French Polisher Maggie McIver (below) rescued the stallholders back in 1921 from the attentions of the police by renting out more than 300 barrows in her yard in Marshall Lane in Calton. And she can still be heard in the archives.
A modest woman with a vivacious appetite for life. Interviewed in her senior years she joked: “I’m 75, as sweet as a nut. I’m as good as 25, a hard nut to crack.”
The Barras’ fame is local and at the same time global. In 2009 it was voted in the top 50 marketplaces in the world. While, in truth, it was on the world map long before that when it became a German target during World War II.
Traitor William Joyce, “Lord Haw Haw”, repeatedly broadcast from his German bolthole of the bombing of the area and its neon sign of a man holding a wheelbarrow. It was eventually removed for fear of bombing.
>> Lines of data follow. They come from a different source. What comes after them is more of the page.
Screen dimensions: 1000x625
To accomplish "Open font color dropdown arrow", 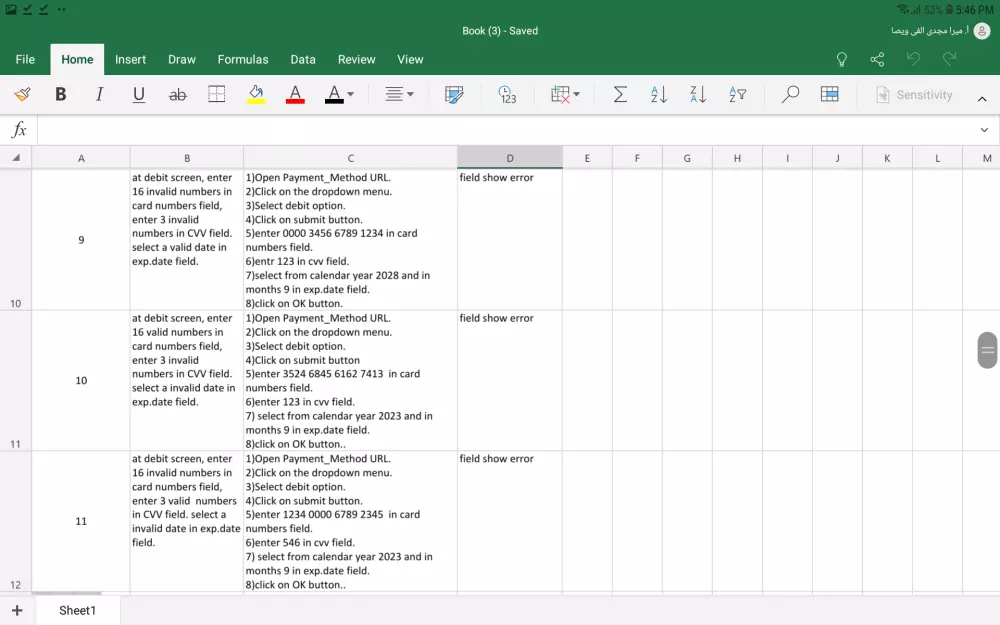I will click(x=351, y=95).
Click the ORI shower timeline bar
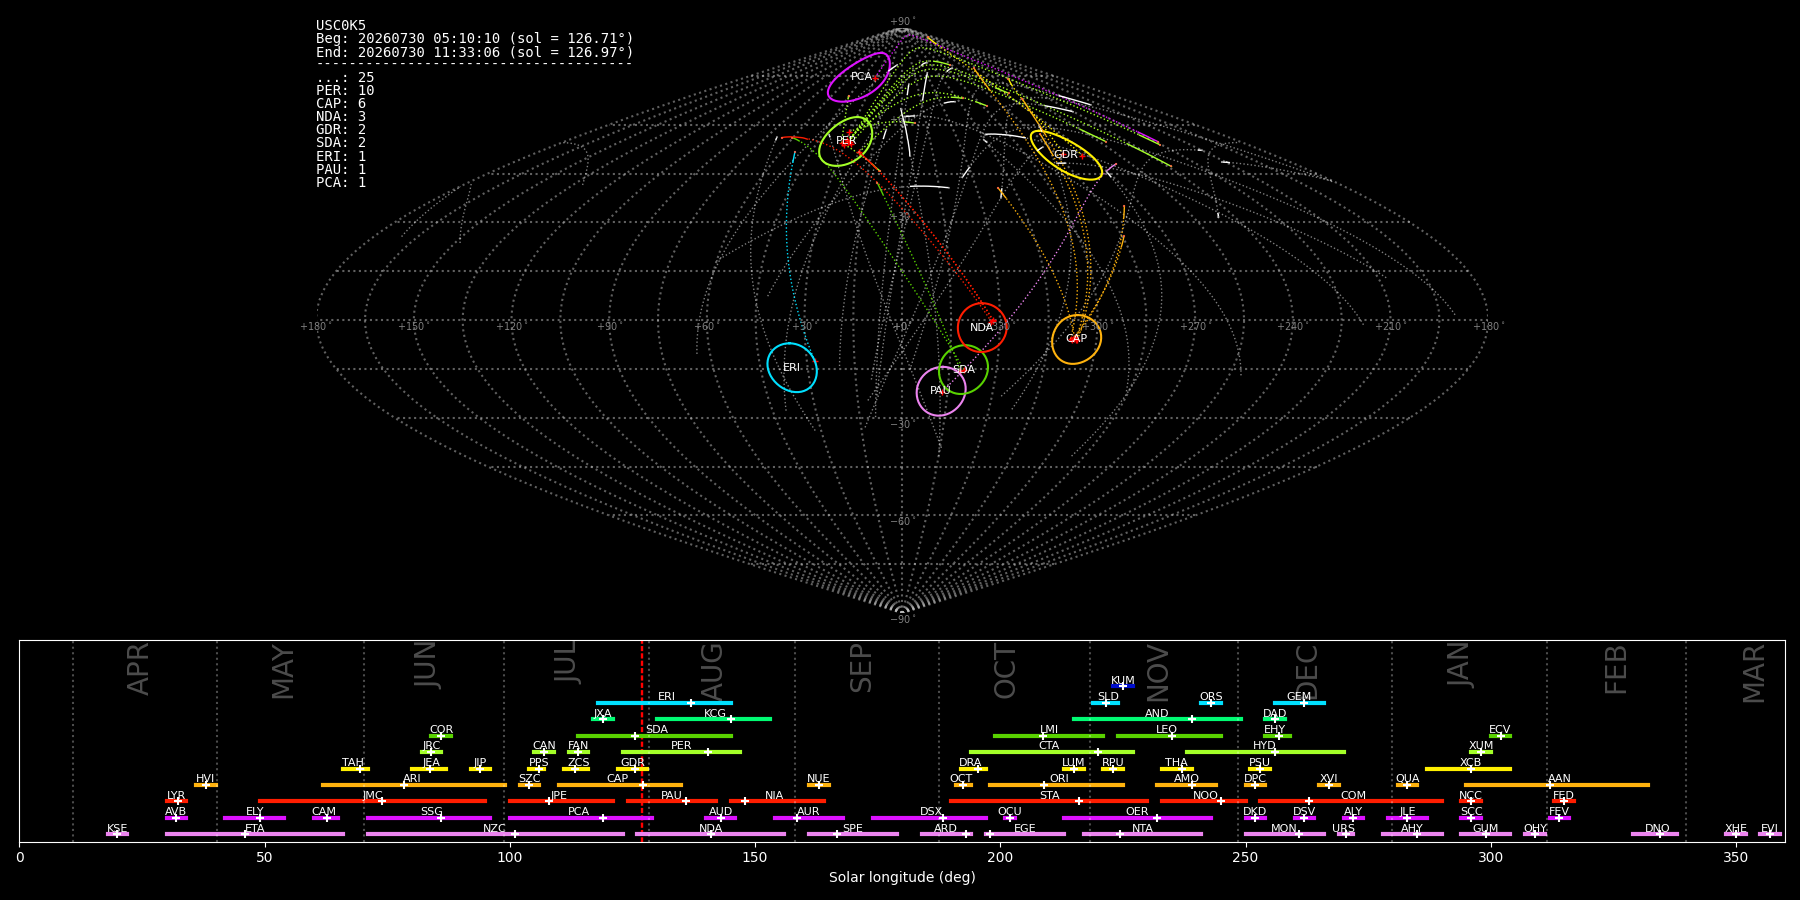Viewport: 1800px width, 900px height. (x=1056, y=785)
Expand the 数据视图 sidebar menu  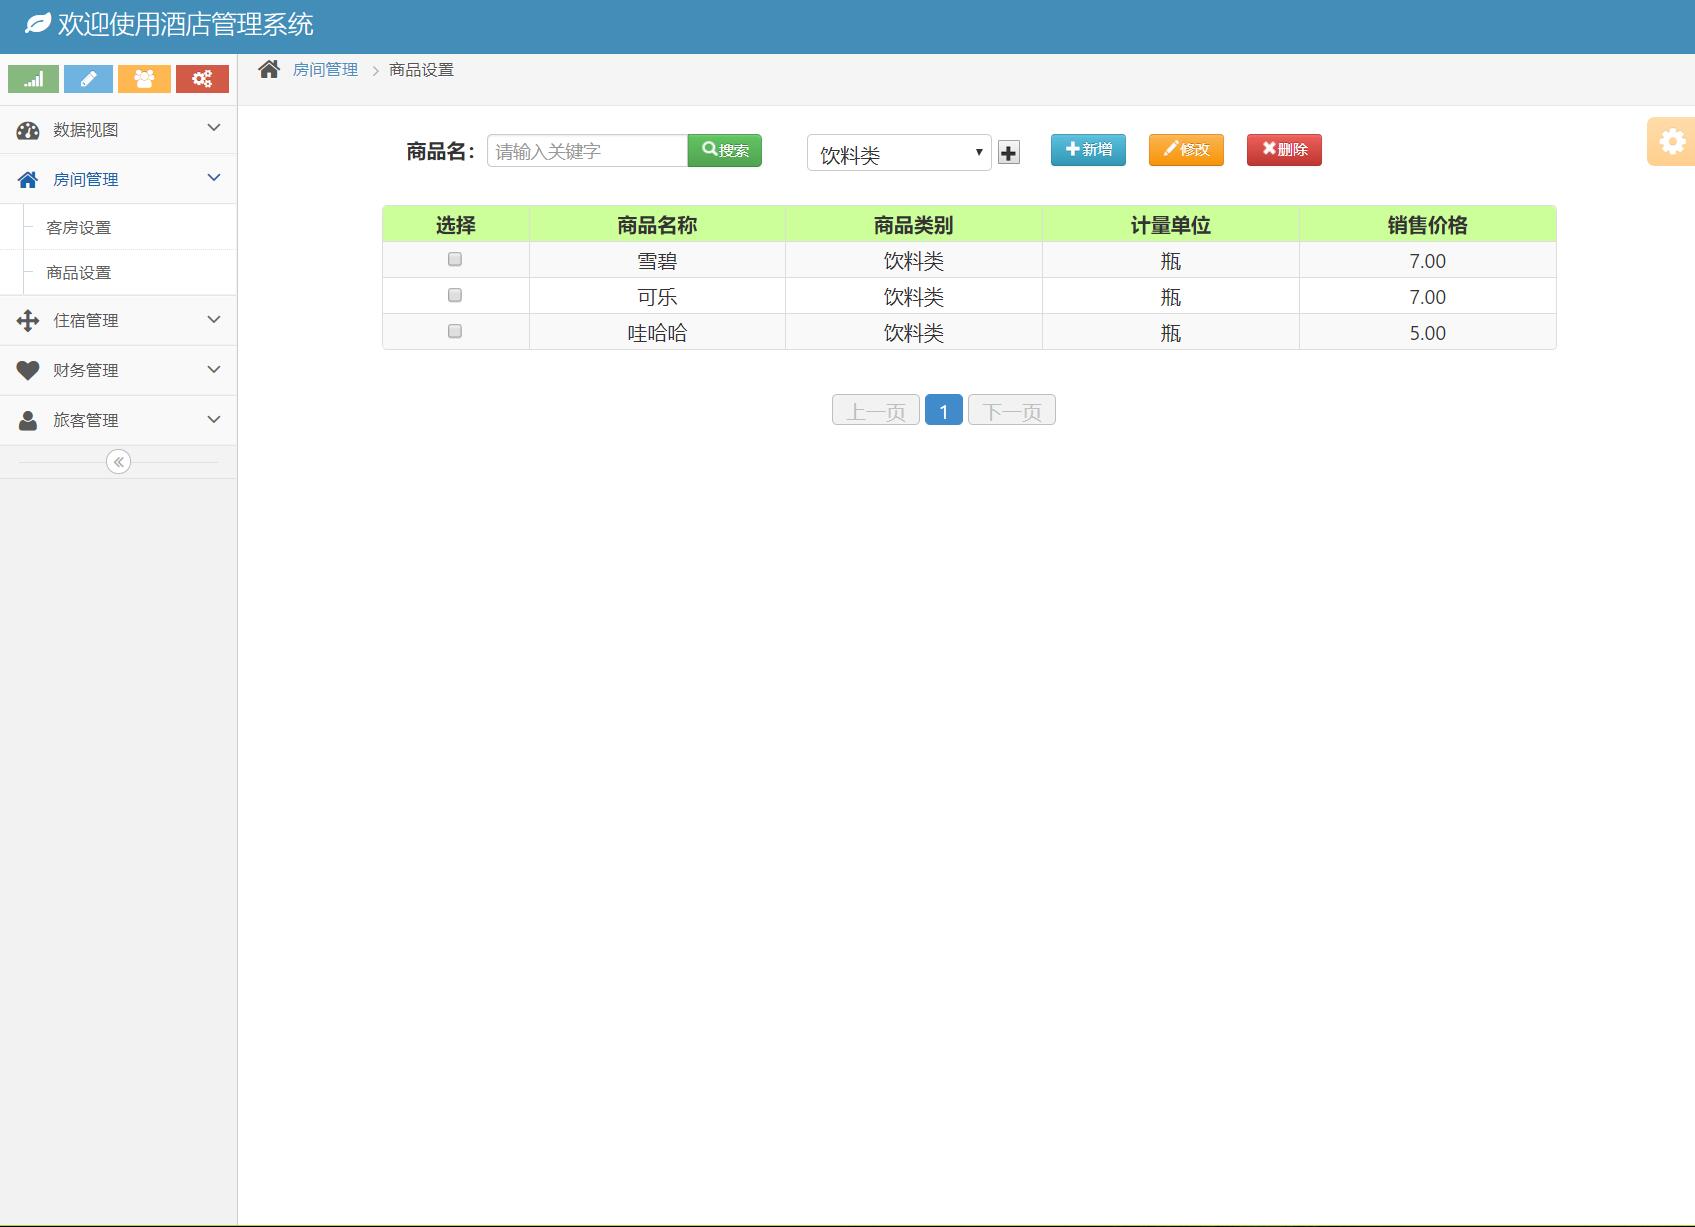click(x=118, y=130)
The Barras became a cultural hotspot in the Swinging Sixties with one soon-to-be-famous Glaswegian finding his inspiration there (and his first banjo).
Billy Connolly remembers well one trader, Frank Bennett. “I think he’s the reason I’m a comedian,” he said. “And he was really funny and he sold trash, those gilt coffee tables with galleons on them and Spanish dancers and so many-piece dinner sets and all that.
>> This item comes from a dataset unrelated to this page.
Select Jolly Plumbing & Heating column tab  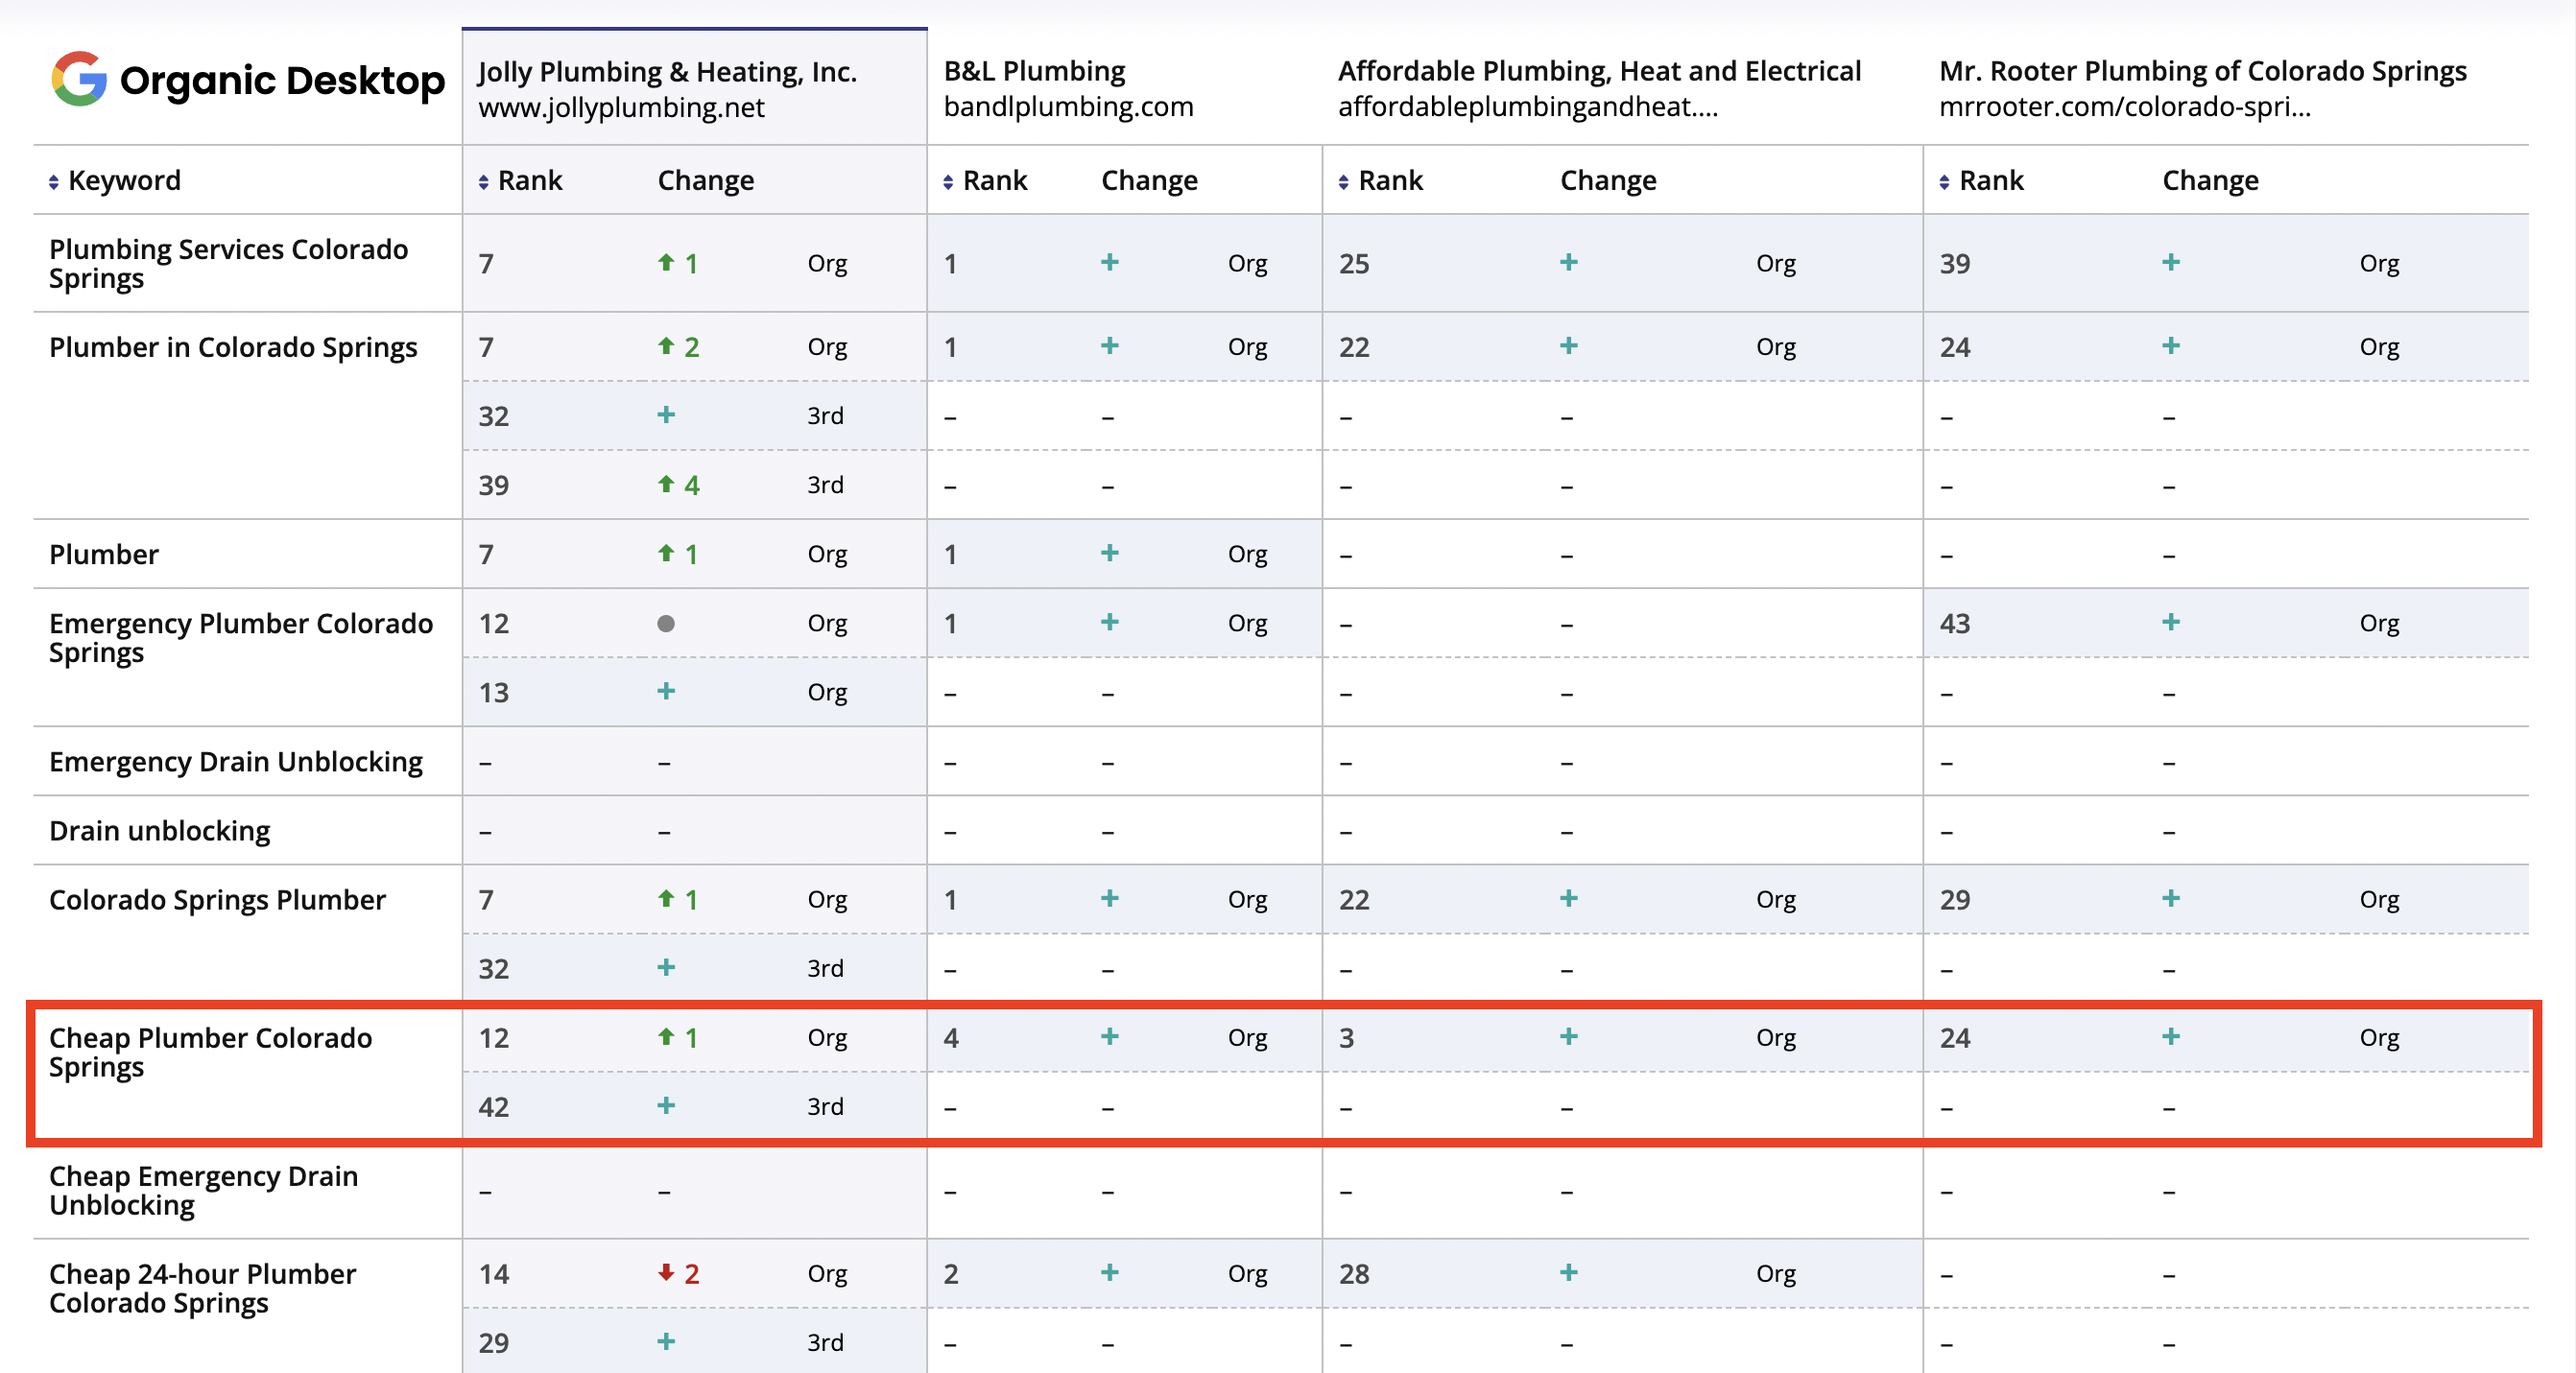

“I used to love watching him. My Dad would take me. He’d always throw pens into the audience and shout ‘A green yin for the Fenian, and a blue one for the Bluenoses’ and Thistle fans I suppose got nothing. I always wanted to be like him.”
The Voices from The Barras documentary, available to view on Vimeo, captures the market traders and the punters in its prime.
Margaret Wheeler recalls her partner Malky The Towel Man: “Everyone used to love to get a picture next to Malky.
“Some of the traders used to stand with Dictaphones to try and get his patter so they could go home and copy it but naebody could copy it. He’d start off at £40 and they’d all be there with their hauns up.”
Aritst and former stallholder James (JD) Donnelly recalls another Barras institution: “There was this Irish guy and he used to lie on the ground and you would throw a breeze block and it would burst on his chest.
“And he used to burst chains and the next thing he was staunin’ up and swallowing swords and they must have touched the base of his stomach. We called him the Strong Man.”
Julie and Irene Birkett, of Glickman’s Sweet Shop, which has been around even longer than the Barras (1903), recall their Barras memories. “It was a day out, nowhere else was open on a Sunday.
“Years ago you had the man with the snake, the man selling the cough mixture, the man who opened up his jacket and he had 50,000 watches, there was the man throwing the plates up in the air and [he’d] catch them and then throw them out and ask ‘who can catch them’.
“All that spirit and banter made the market.”
For many the Barras still retains a smell and taste of childhood. Rosemary Winters of the Lieser stallholders family. “There was the chestnut man. I loved the chestnuts and while all the other weans were buying sweets I was always around the chestnuts, I’d be getting a heat too and he would chase me, joking that he was tired of seeing my face.”
The last word goes to antique dealer Maureen Cairns. “I don’t think the city should ever do away with the Barras, the city needs the Barras. Don’t destroy the culture – keep it.”